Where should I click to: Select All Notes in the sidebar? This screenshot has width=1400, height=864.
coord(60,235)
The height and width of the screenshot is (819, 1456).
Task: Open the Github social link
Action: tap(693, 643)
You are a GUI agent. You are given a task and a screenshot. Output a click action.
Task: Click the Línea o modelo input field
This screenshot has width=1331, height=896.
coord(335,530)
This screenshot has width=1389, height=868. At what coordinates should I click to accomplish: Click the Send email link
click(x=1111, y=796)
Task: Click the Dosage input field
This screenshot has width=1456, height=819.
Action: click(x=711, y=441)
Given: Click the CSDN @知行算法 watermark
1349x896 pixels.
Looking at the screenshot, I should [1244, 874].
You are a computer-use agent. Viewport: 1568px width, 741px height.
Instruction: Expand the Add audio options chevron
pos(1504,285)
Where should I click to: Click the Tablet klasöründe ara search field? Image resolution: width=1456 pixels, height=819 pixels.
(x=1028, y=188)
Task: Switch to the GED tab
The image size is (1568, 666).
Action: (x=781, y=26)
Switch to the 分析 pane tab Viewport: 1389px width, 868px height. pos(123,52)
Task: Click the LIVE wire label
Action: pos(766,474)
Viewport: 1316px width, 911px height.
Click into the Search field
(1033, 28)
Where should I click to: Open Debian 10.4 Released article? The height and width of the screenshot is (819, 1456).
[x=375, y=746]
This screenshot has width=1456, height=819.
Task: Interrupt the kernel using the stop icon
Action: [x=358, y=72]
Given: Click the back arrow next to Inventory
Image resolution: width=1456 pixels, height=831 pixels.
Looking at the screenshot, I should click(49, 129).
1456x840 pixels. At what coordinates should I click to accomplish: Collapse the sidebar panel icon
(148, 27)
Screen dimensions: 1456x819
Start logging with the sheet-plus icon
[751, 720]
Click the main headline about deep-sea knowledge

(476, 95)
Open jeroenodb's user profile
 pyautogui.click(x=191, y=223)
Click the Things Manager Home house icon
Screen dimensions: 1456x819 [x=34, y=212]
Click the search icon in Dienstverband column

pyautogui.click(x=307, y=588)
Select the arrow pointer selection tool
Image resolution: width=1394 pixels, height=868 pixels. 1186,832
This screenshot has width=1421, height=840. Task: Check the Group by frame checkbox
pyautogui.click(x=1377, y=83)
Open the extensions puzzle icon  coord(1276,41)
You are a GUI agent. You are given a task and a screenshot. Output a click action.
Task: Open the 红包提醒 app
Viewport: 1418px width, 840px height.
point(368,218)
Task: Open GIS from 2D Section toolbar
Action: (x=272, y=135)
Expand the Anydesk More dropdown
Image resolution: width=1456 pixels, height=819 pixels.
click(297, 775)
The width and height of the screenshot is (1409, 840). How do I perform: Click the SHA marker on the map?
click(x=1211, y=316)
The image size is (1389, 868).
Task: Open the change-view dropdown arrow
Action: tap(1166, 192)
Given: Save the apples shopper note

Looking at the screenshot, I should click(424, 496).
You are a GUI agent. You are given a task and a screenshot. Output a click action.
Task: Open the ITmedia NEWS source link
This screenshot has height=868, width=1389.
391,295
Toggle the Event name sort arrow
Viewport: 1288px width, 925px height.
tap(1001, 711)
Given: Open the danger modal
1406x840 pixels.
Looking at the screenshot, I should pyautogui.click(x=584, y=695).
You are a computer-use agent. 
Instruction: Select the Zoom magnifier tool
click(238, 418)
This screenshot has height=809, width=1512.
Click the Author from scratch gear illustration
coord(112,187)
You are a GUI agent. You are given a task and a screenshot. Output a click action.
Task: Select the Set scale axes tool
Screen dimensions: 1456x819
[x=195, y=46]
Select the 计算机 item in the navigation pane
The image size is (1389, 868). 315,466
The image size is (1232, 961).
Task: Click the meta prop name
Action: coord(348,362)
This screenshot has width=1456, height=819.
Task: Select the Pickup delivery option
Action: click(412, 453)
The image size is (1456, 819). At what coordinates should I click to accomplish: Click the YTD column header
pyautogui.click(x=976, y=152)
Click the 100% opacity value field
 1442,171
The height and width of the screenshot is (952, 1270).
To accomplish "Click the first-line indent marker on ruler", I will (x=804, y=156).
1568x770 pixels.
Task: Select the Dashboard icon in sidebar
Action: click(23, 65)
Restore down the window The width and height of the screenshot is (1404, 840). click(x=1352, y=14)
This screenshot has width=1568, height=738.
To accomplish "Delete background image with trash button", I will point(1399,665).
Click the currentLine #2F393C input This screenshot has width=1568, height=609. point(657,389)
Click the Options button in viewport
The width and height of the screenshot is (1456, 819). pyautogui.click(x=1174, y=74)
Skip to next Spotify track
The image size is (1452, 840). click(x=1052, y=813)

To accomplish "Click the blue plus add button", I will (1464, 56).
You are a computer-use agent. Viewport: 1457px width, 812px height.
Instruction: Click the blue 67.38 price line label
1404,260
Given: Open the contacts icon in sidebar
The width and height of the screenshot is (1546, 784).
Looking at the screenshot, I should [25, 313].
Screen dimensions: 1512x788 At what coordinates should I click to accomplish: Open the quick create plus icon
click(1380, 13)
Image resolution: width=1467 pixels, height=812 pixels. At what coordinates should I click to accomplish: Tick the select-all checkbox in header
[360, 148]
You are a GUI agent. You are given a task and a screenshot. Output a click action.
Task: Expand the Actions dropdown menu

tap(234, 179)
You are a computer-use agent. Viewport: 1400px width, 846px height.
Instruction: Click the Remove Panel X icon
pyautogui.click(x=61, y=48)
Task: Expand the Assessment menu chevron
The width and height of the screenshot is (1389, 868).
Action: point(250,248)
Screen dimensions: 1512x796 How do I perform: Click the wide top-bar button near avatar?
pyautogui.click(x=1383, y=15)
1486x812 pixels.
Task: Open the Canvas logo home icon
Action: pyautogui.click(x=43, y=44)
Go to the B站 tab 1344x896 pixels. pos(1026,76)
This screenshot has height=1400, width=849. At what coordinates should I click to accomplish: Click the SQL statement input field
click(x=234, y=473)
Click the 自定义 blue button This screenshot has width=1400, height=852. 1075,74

**TASK REQUIREMENTS:** With the line holding "Select the arrow pointer selection tool" as the first and the line holding "Open the extensions" as the last, please transcribe exactly the lines of the material above in that range and nothing else.

**THE ANSWER:**
Select the arrow pointer selection tool
Image resolution: width=1394 pixels, height=868 pixels. 1186,832
This screenshot has width=1421, height=840. Task: Check the Group by frame checkbox
pyautogui.click(x=1377, y=83)
Open the extensions puzzle icon  coord(1276,41)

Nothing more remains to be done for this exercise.